Vamos começar com uma lâmpada elétrica normal, conforme vemos em qualquer luminária doméstica. Uma lâmpada é feita com um invólucro de vidro grande, fino e fosco. Dentro do vidro há gás argônio e/ou nitrogênio. No centro da lâmpada há um filamento de tungstênio. A eletricidade esquenta esse filamento até 2.500ºC. Como qualquer metal quente, o tungstênio fica "incandescente" a essa temperatura e emite grande quantidade de luz visível em um processo denominado incandescência. Veja Como funcionam os lampiões para mais informações sobre incandescência.

Uma lâmpada normal não é muito eficiente, e dura apenas aproximadamente 750 a mil horas de uso normal. Não é muito eficiente porque, no processo de irradiação de luz, também irradia uma enorme quantidade de calor infra-vermelho, muito mais calor do que luz. Uma vez que o objetivo de uma lâmpada é gerar luz, o calor é energia desperdiçada. Não dura muito porque o tungstênio no filamento evapora e fica depositado no vidro. Conseqüentemente, o filamento se afina até que se quebre, e a lâmpada "queima".

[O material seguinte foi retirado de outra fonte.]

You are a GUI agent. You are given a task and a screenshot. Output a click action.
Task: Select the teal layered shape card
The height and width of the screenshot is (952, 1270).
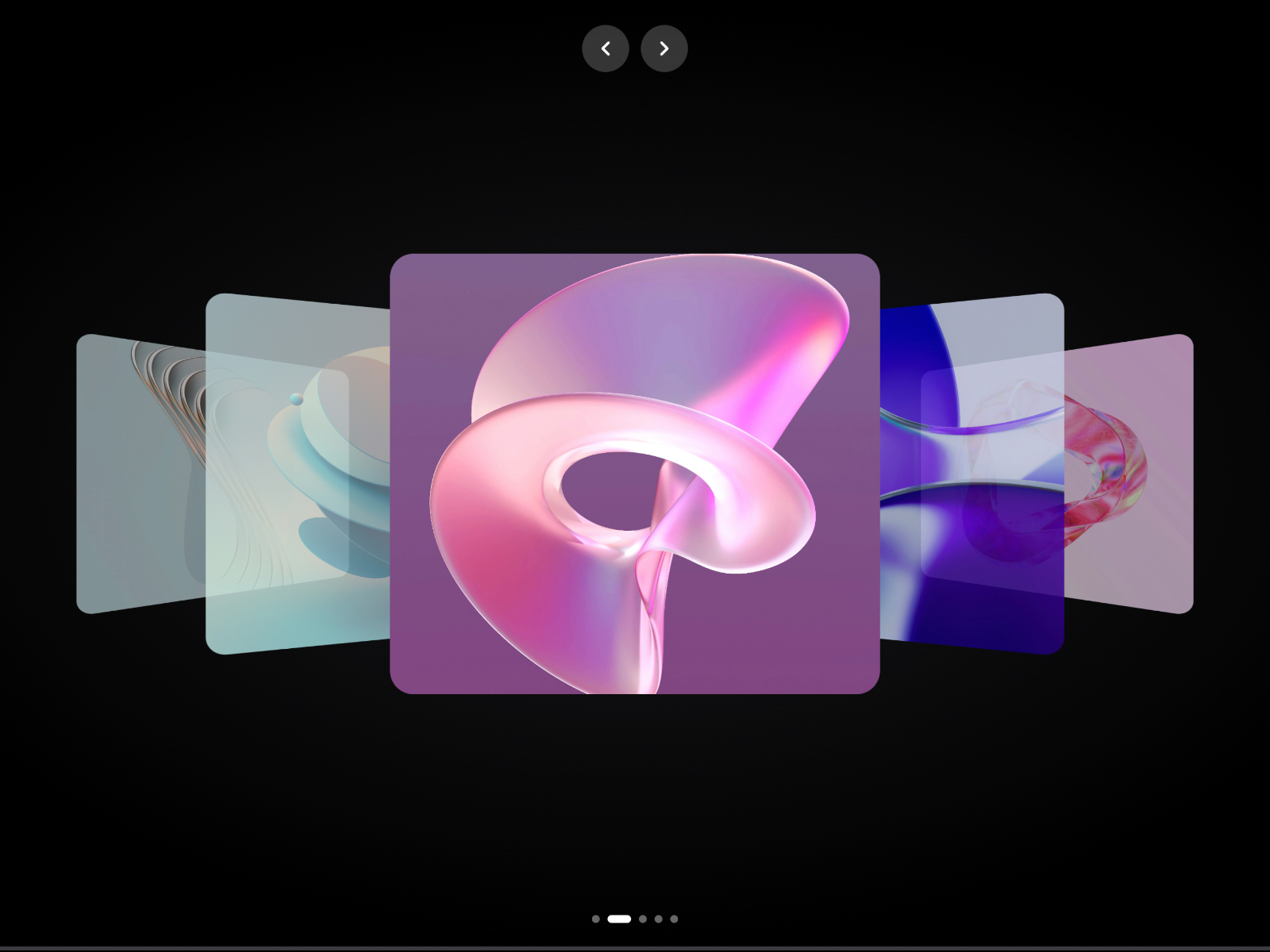(x=298, y=474)
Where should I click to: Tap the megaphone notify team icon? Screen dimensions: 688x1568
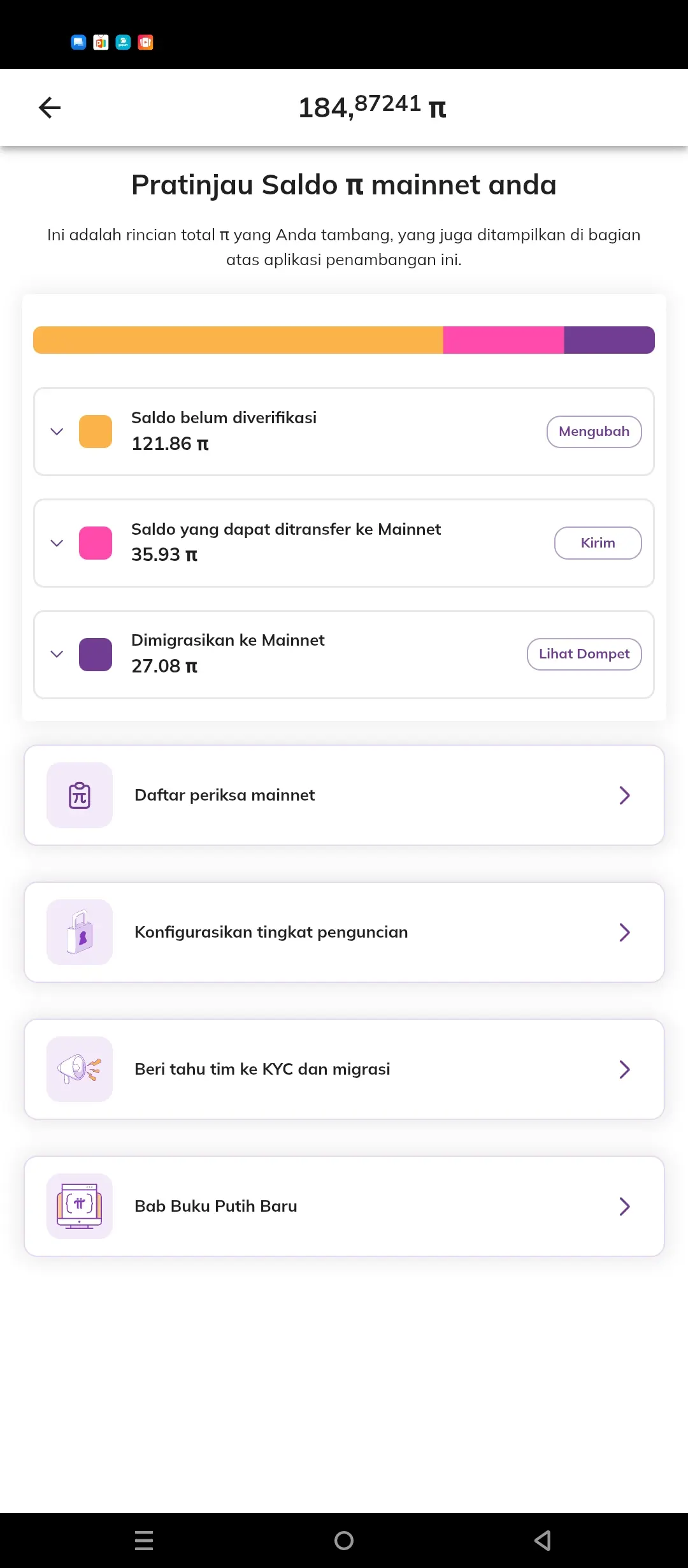[x=80, y=1070]
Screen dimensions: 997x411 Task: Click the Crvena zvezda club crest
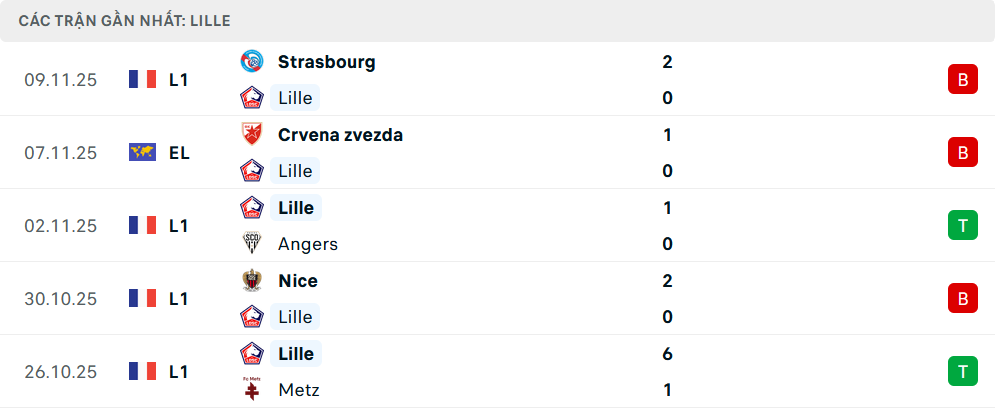pyautogui.click(x=250, y=135)
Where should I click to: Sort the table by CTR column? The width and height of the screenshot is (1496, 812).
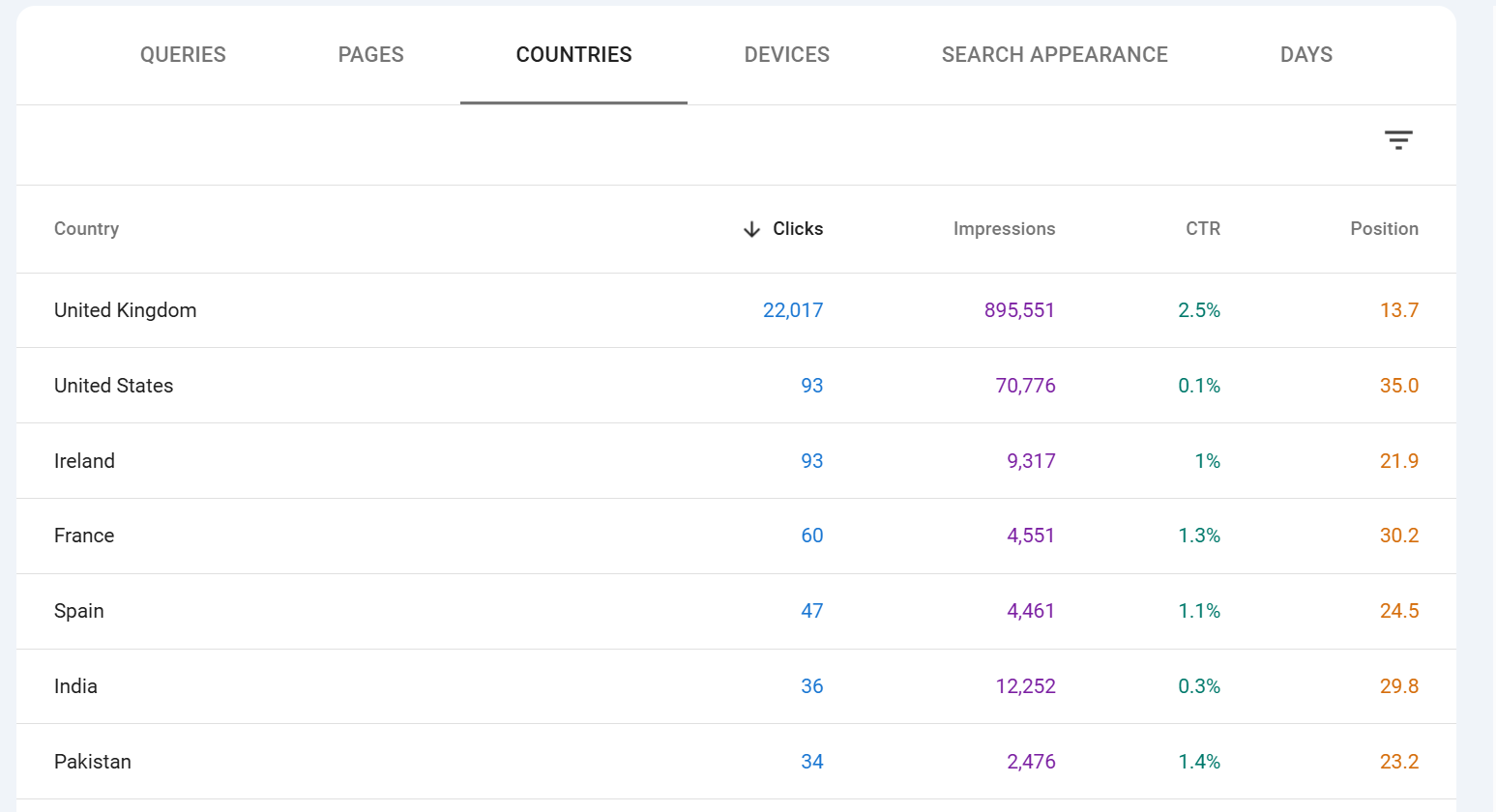[x=1202, y=229]
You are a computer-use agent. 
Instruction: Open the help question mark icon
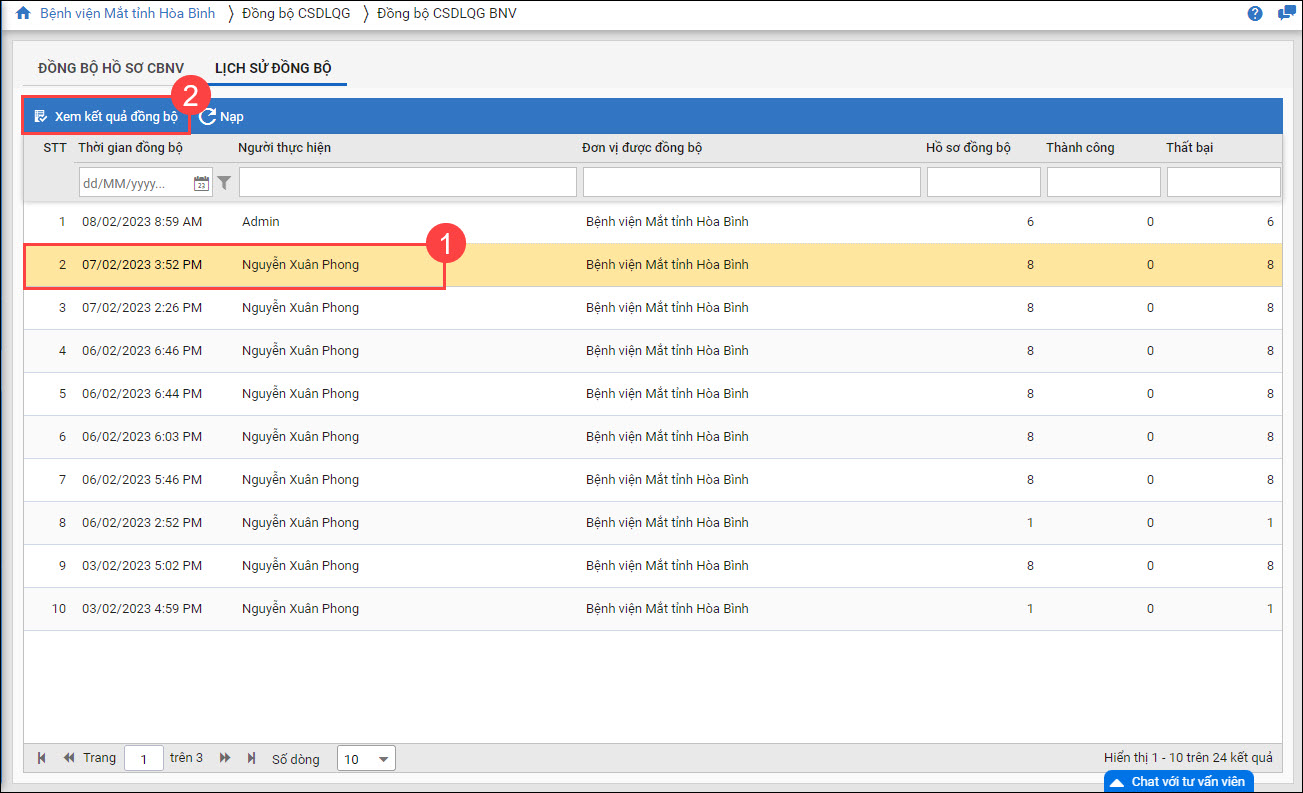(1255, 14)
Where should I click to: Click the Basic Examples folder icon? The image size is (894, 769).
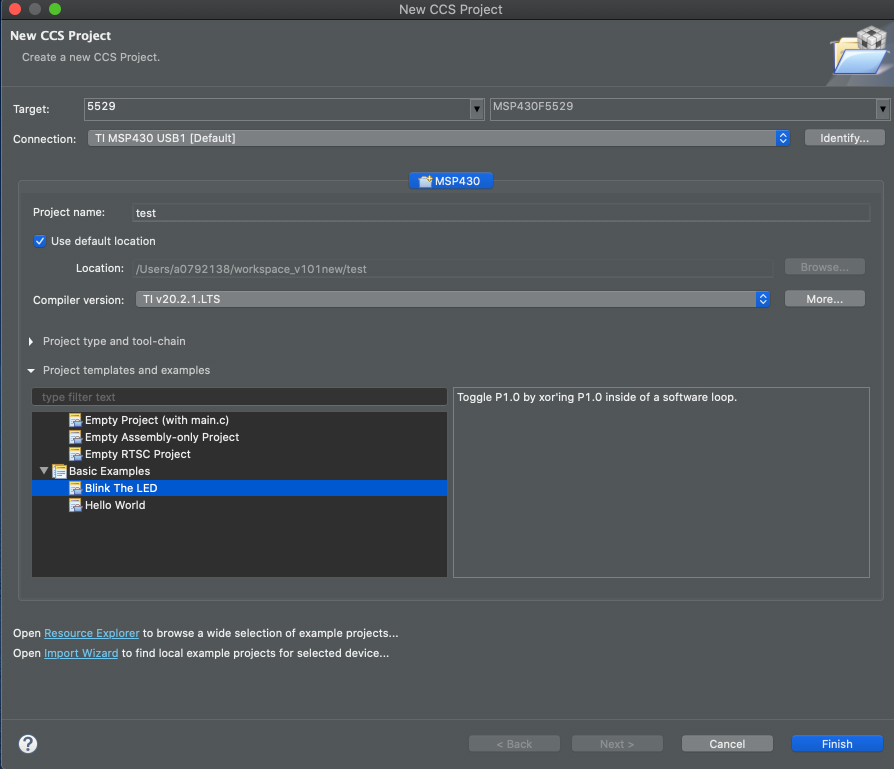(60, 471)
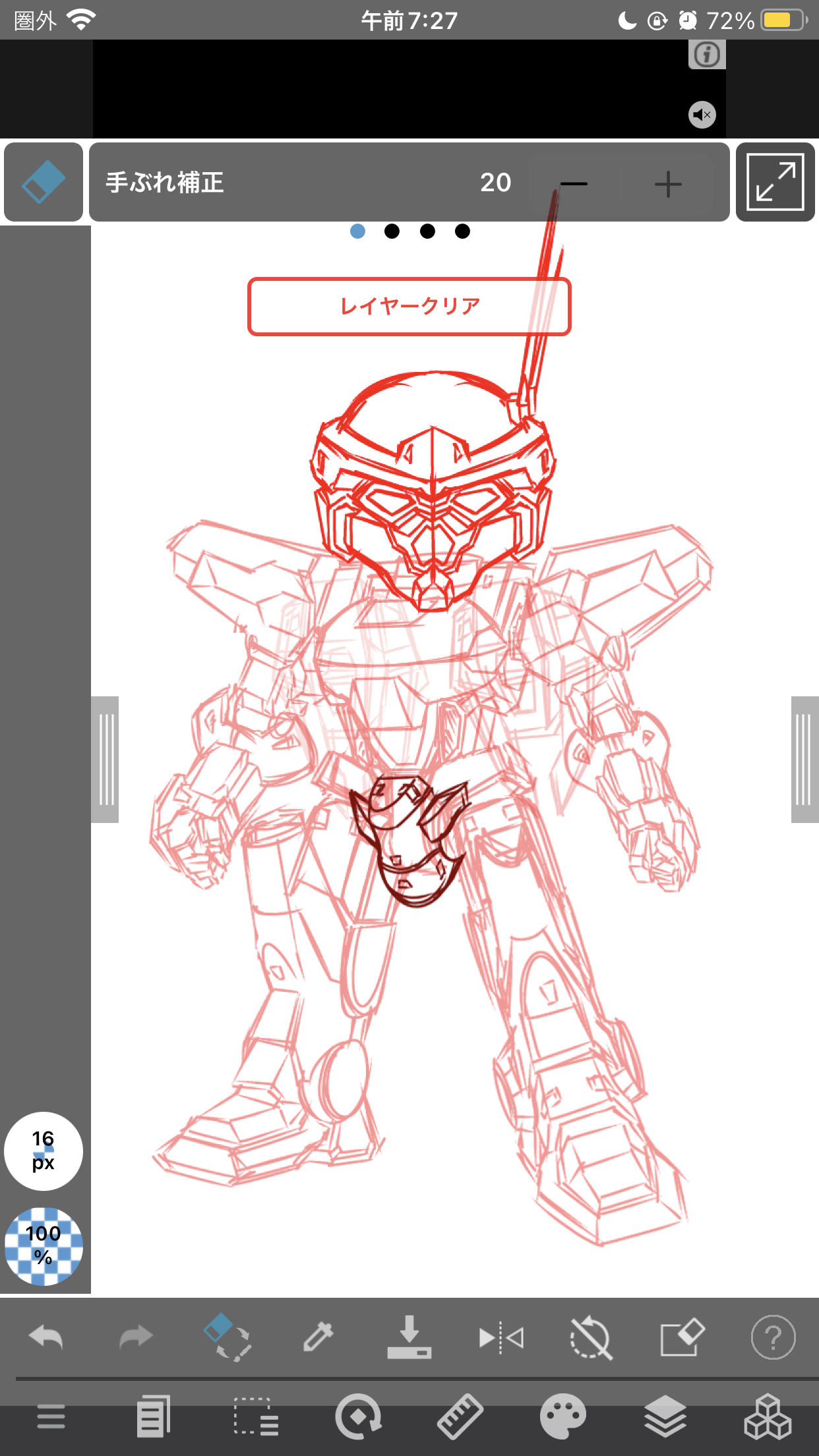The image size is (819, 1456).
Task: Tap the eraser tool icon at top left
Action: 44,182
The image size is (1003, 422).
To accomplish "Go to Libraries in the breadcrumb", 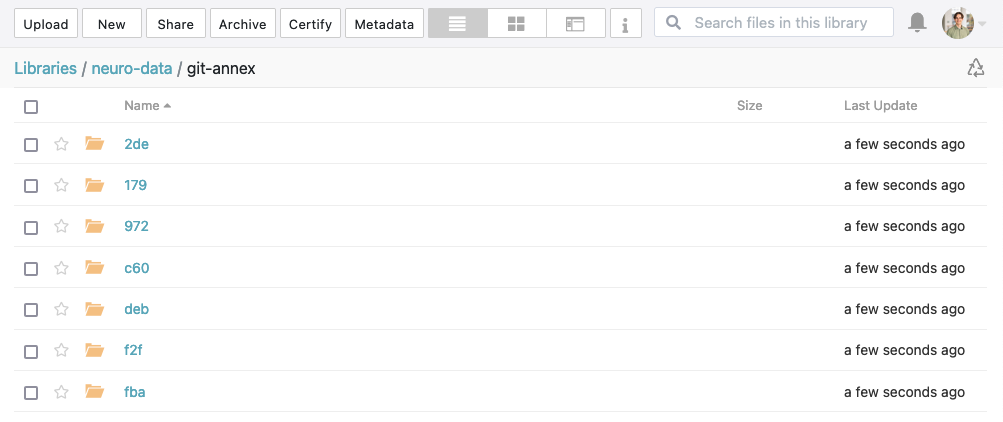I will click(x=45, y=69).
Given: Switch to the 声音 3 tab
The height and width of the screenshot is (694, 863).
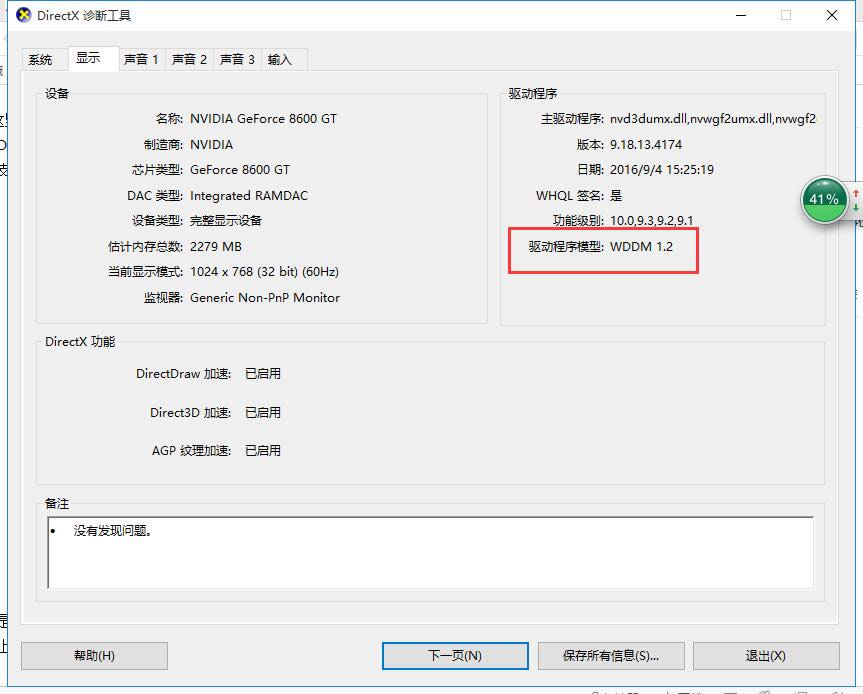Looking at the screenshot, I should (x=237, y=59).
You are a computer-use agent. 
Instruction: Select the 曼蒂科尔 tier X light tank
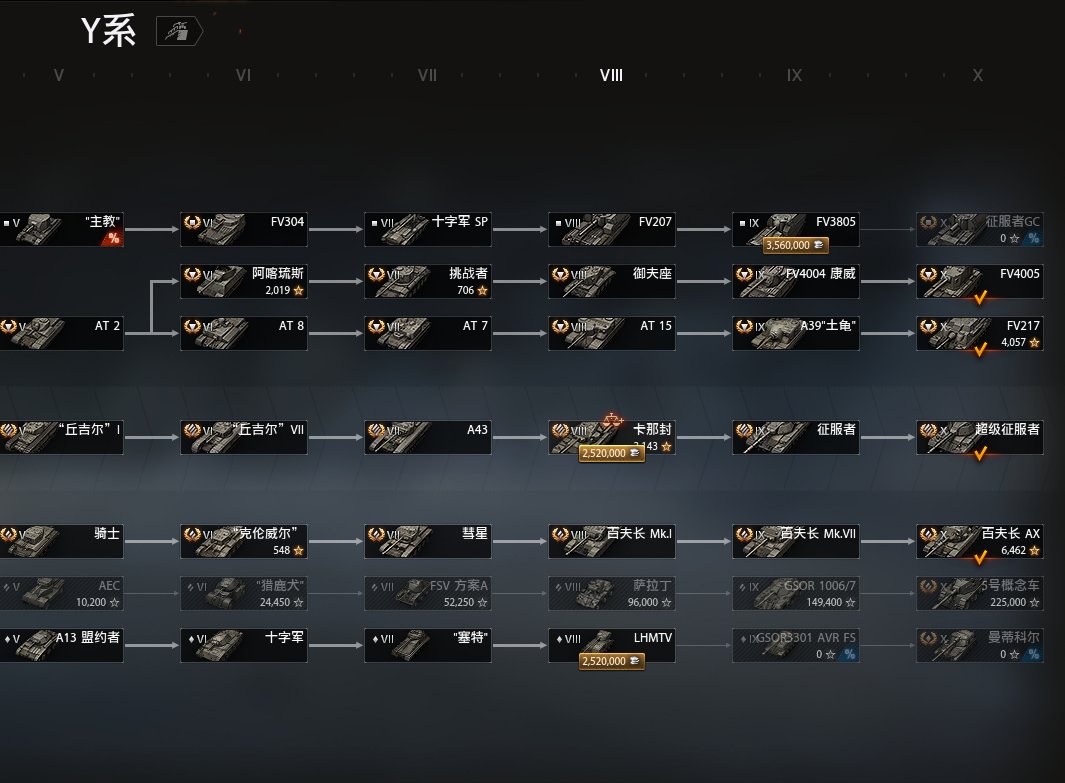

Uma lâmpada halógena também usa um filamento de tungstênio, mas ele fica encaixado em um invólucro de quartzo muito menor. Pelo fato de o invólucro ficar tão próximo ao filamento, ele derreteria se fosse feito de vidro. O gás dentro do invólucro também é diferente - consiste em um gás de um grupo halógeno (em inglês). Esses gases possuem uma propriedade muito interessante: eles reagem com o vapor de tungstênio. Se a temperatura for alta o suficiente, o gás halógeno se misturará com átomos de tungstênio, conforme evaporam e são novamente depositados no filamento. Esse processo de reciclagem faz que o filamento dure bem mais. Além disso, agora é possível esquentar mais o filamento, o que significa que temos mais luz por unidade de energia. De qualquer forma, ainda conseguimos bastante calor; e pelo fato de o invólucro de quartzo estar tão próximo do filamento, fica extremamante quente se comparado a uma lâmpada normal.